Investigators note that this drug tunnel has a more complex structure than the one located in February of this year by the Spanish Civil Guard, and which was operated by the same drug trafficker. That other tunnel had its entrance in a defunct marble workshop in the same El Tarajal industrial park. Although it also had its own lighting system, its structure was more flimsy. The walls, dug to a shallower depth, were covered with wooden planks—the new one has sections of masonry—and the carriers had to crawl on all fours, as the tunnel was somewhat narrower and lower.
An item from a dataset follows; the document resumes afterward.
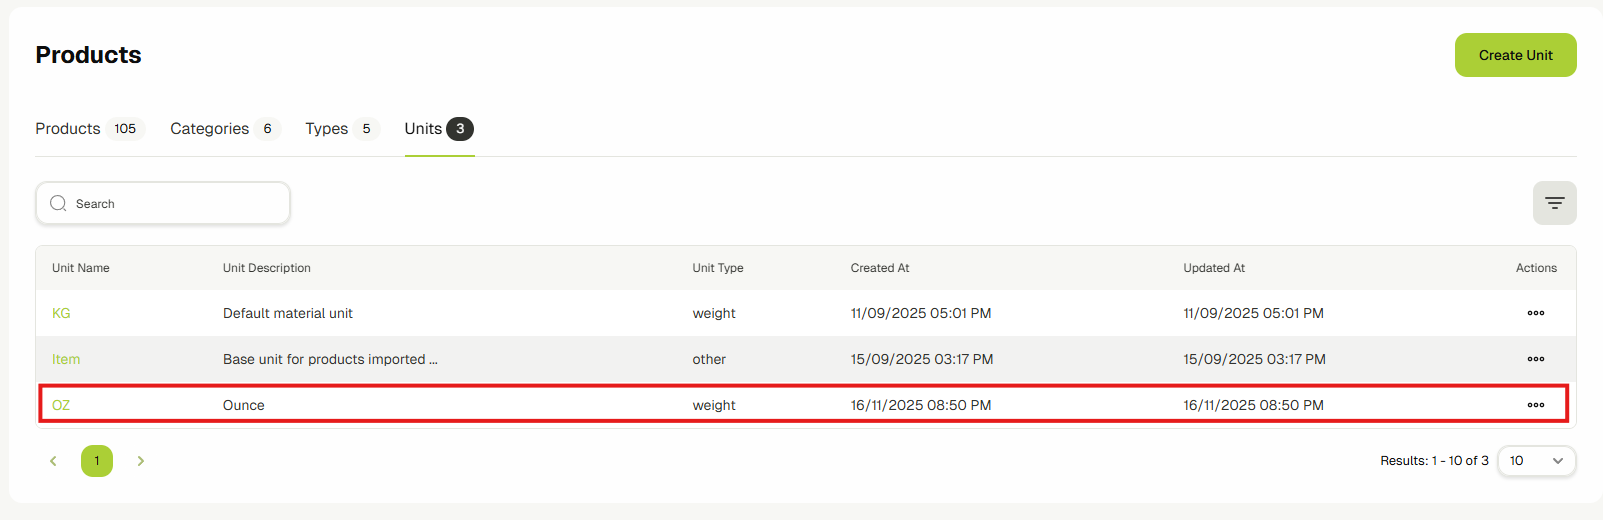Viewport: 1603px width, 520px height.
Task: Open actions menu for Item unit
Action: [x=1535, y=359]
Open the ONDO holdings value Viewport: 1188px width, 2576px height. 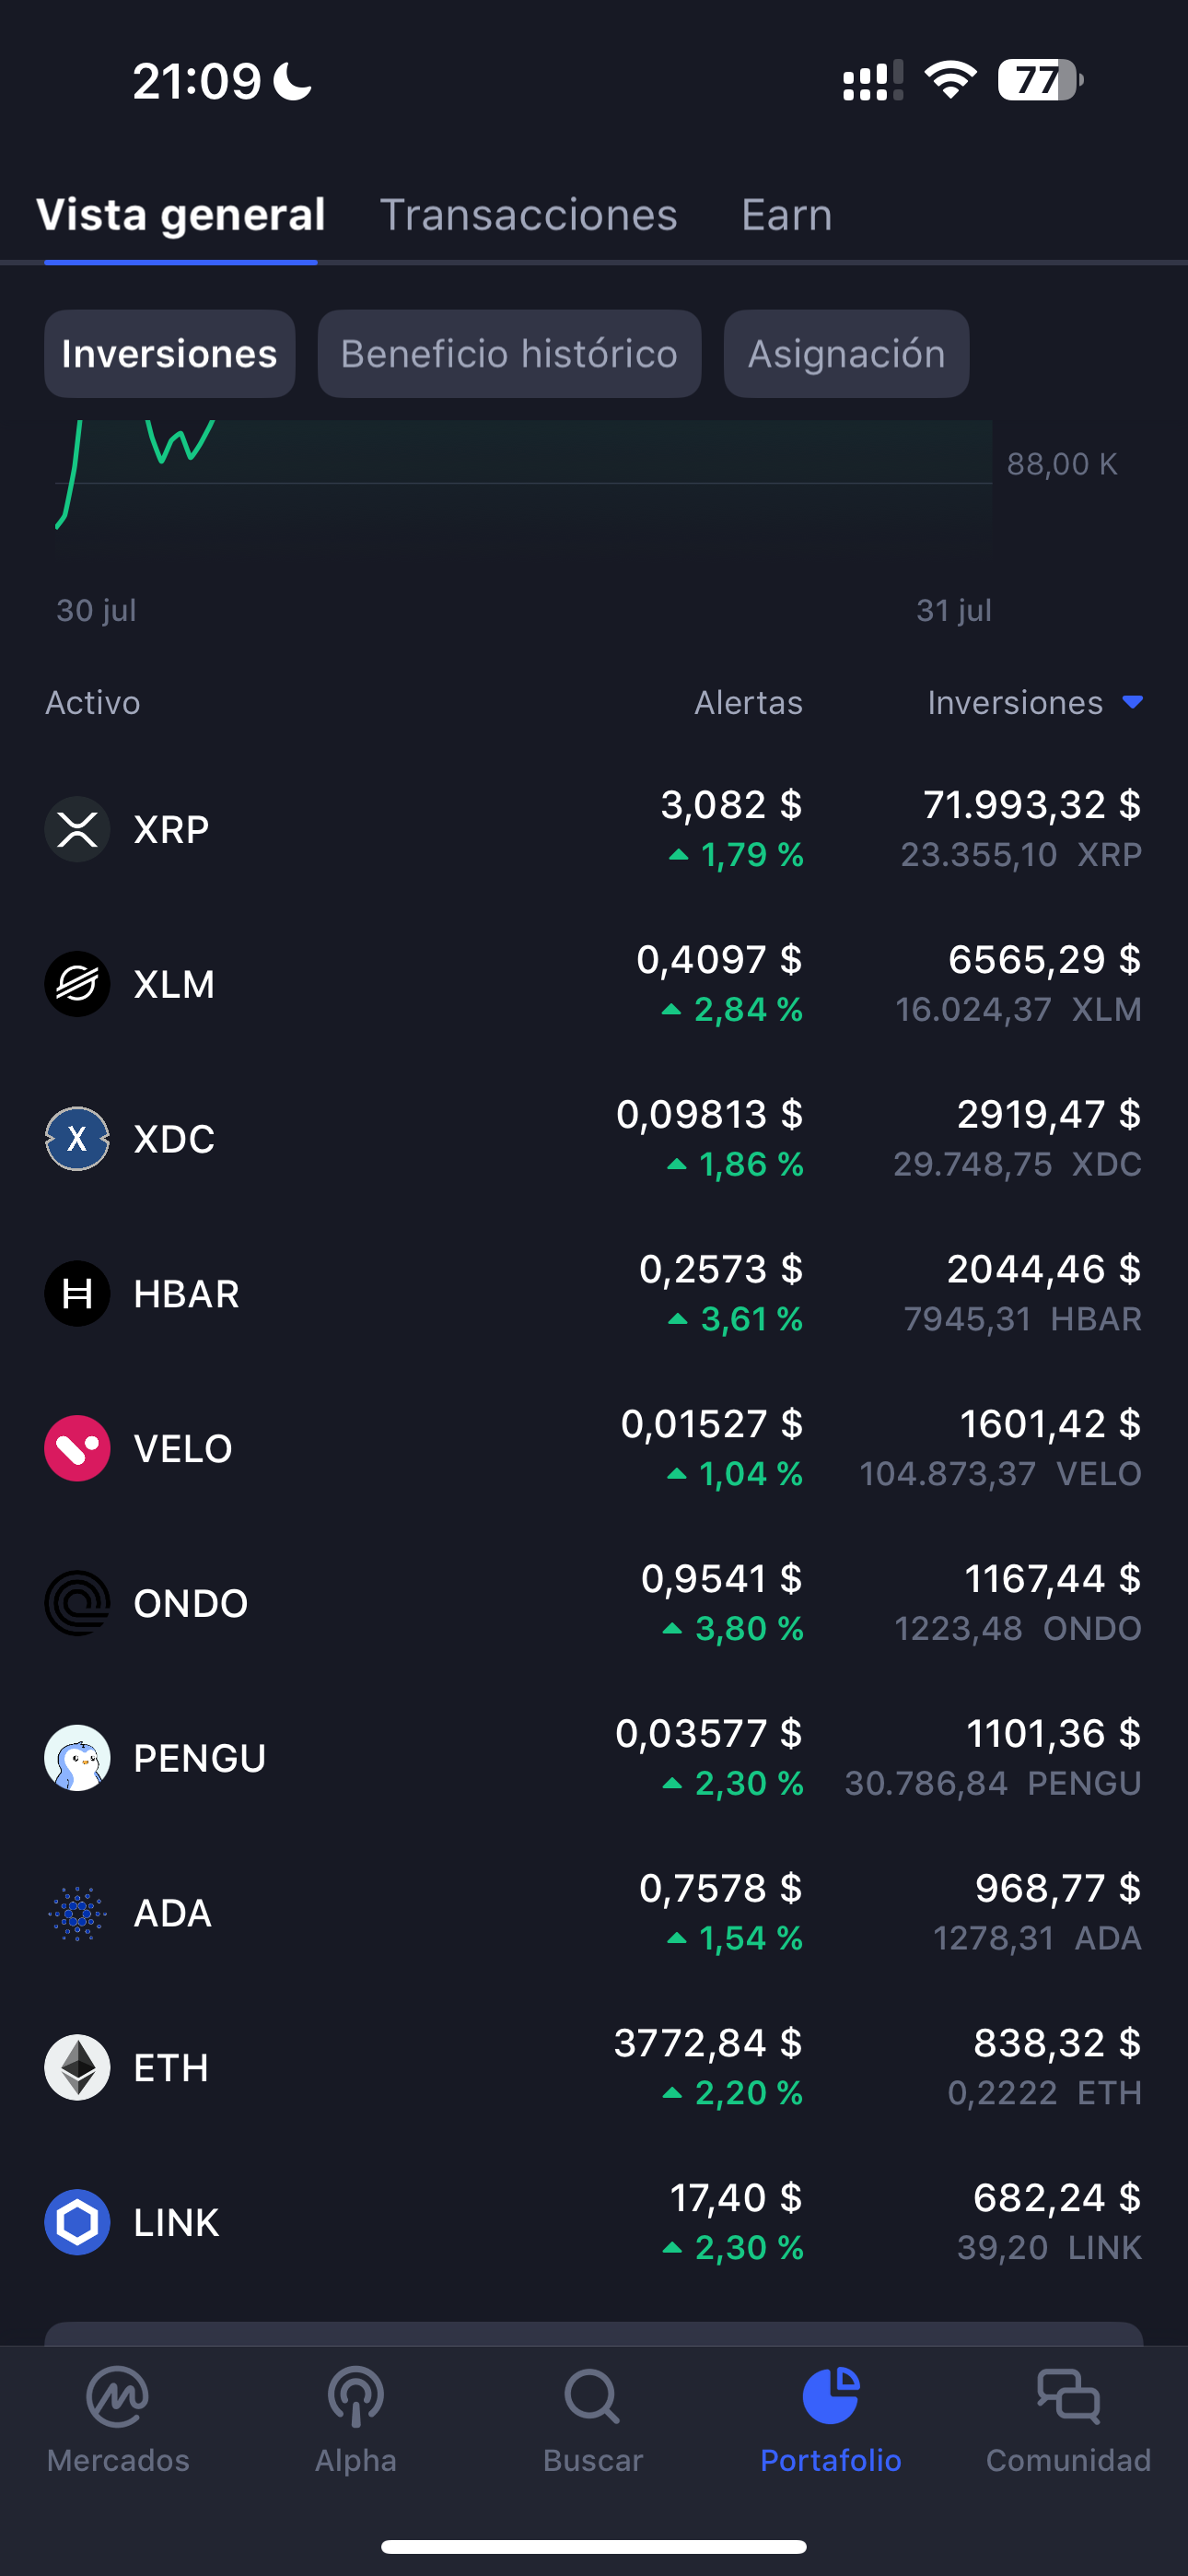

There were neither rails nor carts.

Investigators believe that both drug tunnels were operational at the same time, and that the organization—described by Commissioner Martínez Duarte as “very, very powerful”—continued to operate the one that has now been discovered even after the Civil Guard uncovered the first one. However, the investigation suggests that fear of the second tunnel also being discovered led them to stop using it in September and to seal its entrance into Spain with cement. The agents underscore that it was precisely this lack of use that led to the water extraction pumps being shut down, triggering the flooding. “It will take us quite a few days to pump out all the accumulated water,” admits an official in charge of the operation.

Investigations have revealed that the “Tunnel Boss” boasted in his conversations that he had bribed law enforcement officers to allow the vehicles to pass through land port checkpoints. However, the seizure last June in southern Spain of a heavy-duty truck from Nador (Morocco) loaded with 15 tons of hashish hidden among pallets of watermelons and sweet potatoes—which were themselves stuffed with drugs—led the organization to seek other smuggling routes. To this end, it contacted an organization in La Línea de la Concepción, in Spain’s southern province of Cádiz, to begin using high-speed vessels to unload along the Andalusian coast and via the Guadalquivir River, as well as fishing boats to transport the shipments to Galicia, where it had reached an agreement with another criminal network.